=== Data for review ===

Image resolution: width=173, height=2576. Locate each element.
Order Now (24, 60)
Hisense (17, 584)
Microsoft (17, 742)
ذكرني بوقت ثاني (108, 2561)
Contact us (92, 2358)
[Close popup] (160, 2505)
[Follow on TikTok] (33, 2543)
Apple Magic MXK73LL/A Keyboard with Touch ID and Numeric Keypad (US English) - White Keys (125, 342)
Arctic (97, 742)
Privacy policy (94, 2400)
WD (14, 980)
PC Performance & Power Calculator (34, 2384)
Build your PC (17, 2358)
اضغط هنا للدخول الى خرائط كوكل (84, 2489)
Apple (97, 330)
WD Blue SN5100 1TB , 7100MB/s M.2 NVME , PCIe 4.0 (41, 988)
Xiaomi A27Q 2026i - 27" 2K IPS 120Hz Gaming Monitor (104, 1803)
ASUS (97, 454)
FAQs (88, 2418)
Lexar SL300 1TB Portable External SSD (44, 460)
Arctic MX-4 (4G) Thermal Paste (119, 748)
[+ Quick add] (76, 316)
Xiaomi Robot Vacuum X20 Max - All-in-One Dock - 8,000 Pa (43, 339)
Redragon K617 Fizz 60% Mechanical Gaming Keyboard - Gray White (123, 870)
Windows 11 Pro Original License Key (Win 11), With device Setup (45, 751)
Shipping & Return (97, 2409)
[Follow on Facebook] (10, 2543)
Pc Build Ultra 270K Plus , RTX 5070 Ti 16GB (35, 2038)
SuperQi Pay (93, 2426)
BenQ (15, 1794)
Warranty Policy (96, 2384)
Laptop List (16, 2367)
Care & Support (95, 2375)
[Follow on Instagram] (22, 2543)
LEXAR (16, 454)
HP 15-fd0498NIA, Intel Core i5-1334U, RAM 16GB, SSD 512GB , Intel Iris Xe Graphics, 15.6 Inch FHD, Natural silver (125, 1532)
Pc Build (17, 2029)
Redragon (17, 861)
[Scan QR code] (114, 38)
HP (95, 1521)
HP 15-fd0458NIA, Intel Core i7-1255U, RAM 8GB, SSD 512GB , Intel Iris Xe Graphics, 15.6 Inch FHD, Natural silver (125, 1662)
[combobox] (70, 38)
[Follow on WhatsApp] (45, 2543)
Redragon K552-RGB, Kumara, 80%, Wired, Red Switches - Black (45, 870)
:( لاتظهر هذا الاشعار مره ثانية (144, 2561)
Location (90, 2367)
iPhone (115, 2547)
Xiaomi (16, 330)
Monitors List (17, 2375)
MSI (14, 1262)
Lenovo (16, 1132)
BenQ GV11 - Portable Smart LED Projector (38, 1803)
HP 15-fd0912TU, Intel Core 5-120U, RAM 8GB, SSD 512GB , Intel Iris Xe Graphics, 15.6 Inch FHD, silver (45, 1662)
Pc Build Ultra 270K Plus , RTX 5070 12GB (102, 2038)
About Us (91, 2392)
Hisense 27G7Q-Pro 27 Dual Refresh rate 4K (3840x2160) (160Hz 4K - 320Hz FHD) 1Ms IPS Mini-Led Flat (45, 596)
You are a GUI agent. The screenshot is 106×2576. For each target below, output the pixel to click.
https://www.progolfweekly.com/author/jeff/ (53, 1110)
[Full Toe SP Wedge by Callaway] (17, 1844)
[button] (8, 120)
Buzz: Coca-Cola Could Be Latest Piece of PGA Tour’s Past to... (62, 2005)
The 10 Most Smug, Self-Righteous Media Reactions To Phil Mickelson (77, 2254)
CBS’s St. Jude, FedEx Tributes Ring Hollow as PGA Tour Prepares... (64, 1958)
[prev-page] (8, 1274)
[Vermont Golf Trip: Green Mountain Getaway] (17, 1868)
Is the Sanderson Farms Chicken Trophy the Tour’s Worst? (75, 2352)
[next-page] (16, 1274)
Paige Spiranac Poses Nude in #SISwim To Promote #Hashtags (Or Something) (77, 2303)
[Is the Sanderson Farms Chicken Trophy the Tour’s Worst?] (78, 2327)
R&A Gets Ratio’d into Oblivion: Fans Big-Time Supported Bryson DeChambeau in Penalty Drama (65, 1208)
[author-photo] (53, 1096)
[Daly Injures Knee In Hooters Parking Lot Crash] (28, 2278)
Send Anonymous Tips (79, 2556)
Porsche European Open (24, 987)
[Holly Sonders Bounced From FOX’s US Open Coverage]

===

→ Task statement
Type the records out again. Match them exactly.

→ Result for this exercise
Image resolution: width=173, height=2576. Locate each element.
Order Now (24, 60)
Hisense (17, 584)
Microsoft (17, 742)
ذكرني بوقت ثاني (108, 2561)
Contact us (92, 2358)
[Close popup] (160, 2505)
[Follow on TikTok] (33, 2543)
Apple Magic MXK73LL/A Keyboard with Touch ID and Numeric Keypad (US English) - White Keys (125, 342)
Arctic (97, 742)
Privacy policy (94, 2400)
WD (14, 980)
PC Performance & Power Calculator (34, 2384)
Build your PC (17, 2358)
اضغط هنا للدخول الى خرائط كوكل (84, 2489)
Apple (97, 330)
WD Blue SN5100 1TB , 7100MB/s M.2 NVME , PCIe 4.0 (41, 988)
Xiaomi A27Q 2026i - 27" 2K IPS 120Hz Gaming Monitor (104, 1803)
ASUS (97, 454)
FAQs (88, 2418)
Lexar SL300 1TB Portable External SSD (44, 460)
Arctic MX-4 (4G) Thermal Paste (119, 748)
[+ Quick add] (76, 316)
Xiaomi Robot Vacuum X20 Max - All-in-One Dock - 8,000 Pa (43, 339)
Redragon K617 Fizz 60% Mechanical Gaming Keyboard - Gray White (123, 870)
Windows 11 Pro Original License Key (Win 11), With device Setup (45, 751)
Shipping & Return (97, 2409)
[Follow on Facebook] (10, 2543)
Pc Build Ultra 270K Plus , RTX 5070 Ti 16GB (35, 2038)
SuperQi Pay (93, 2426)
BenQ (15, 1794)
Warranty Policy (96, 2384)
Laptop List (16, 2367)
Care & Support (95, 2375)
[Follow on Instagram] (22, 2543)
LEXAR (16, 454)
HP 15-fd0498NIA, Intel Core i5-1334U, RAM 16GB, SSD 512GB , Intel Iris Xe Graphics, 15.6 Inch FHD, Natural silver (125, 1532)
Pc Build (17, 2029)
Redragon (17, 861)
[Scan QR code] (114, 38)
HP (95, 1521)
HP 15-fd0458NIA, Intel Core i7-1255U, RAM 8GB, SSD 512GB , Intel Iris Xe Graphics, 15.6 Inch FHD, Natural silver (125, 1662)
[combobox] (70, 38)
[Follow on WhatsApp] (45, 2543)
Redragon K552-RGB, Kumara, 80%, Wired, Red Switches - Black (45, 870)
:( لاتظهر هذا الاشعار مره ثانية (144, 2561)
Location (90, 2367)
iPhone (115, 2547)
Xiaomi (16, 330)
Monitors List (17, 2375)
MSI (14, 1262)
Lenovo (16, 1132)
BenQ GV11 - Portable Smart LED Projector (38, 1803)
HP 15-fd0912TU, Intel Core 5-120U, RAM 8GB, SSD 512GB , Intel Iris Xe Graphics, 15.6 Inch FHD, silver (45, 1662)
Pc Build Ultra 270K Plus , RTX 5070 12GB (102, 2038)
About Us (91, 2392)
Hisense 27G7Q-Pro 27 Dual Refresh rate 4K (3840x2160) (160Hz 4K - 320Hz FHD) 1Ms IPS Mini-Led Flat (45, 596)
You are a GUI agent. The screenshot is 106×2576. For each target below, output the pixel to click.
https://www.progolfweekly.com/author/jeff/ (53, 1110)
[Full Toe SP Wedge by Callaway] (17, 1844)
[button] (8, 120)
Buzz: Coca-Cola Could Be Latest Piece of PGA Tour’s Past to... (62, 2005)
The 10 Most Smug, Self-Righteous Media Reactions To Phil Mickelson (77, 2254)
CBS’s St. Jude, FedEx Tributes Ring Hollow as PGA Tour Prepares... (64, 1958)
[prev-page] (8, 1274)
[Vermont Golf Trip: Green Mountain Getaway] (17, 1868)
Is the Sanderson Farms Chicken Trophy the Tour’s Worst? (75, 2352)
[next-page] (16, 1274)
Paige Spiranac Poses Nude in #SISwim To Promote #Hashtags (Or Something) (77, 2303)
[Is the Sanderson Farms Chicken Trophy the Tour’s Worst?] (78, 2327)
R&A Gets Ratio’d into Oblivion: Fans Big-Time Supported Bryson DeChambeau in Penalty Drama (65, 1208)
[author-photo] (53, 1096)
[Daly Injures Knee In Hooters Parking Lot Crash] (28, 2278)
Send Anonymous Tips (79, 2556)
Porsche European Open (24, 987)
[Holly Sonders Bounced From FOX’s US Open Coverage]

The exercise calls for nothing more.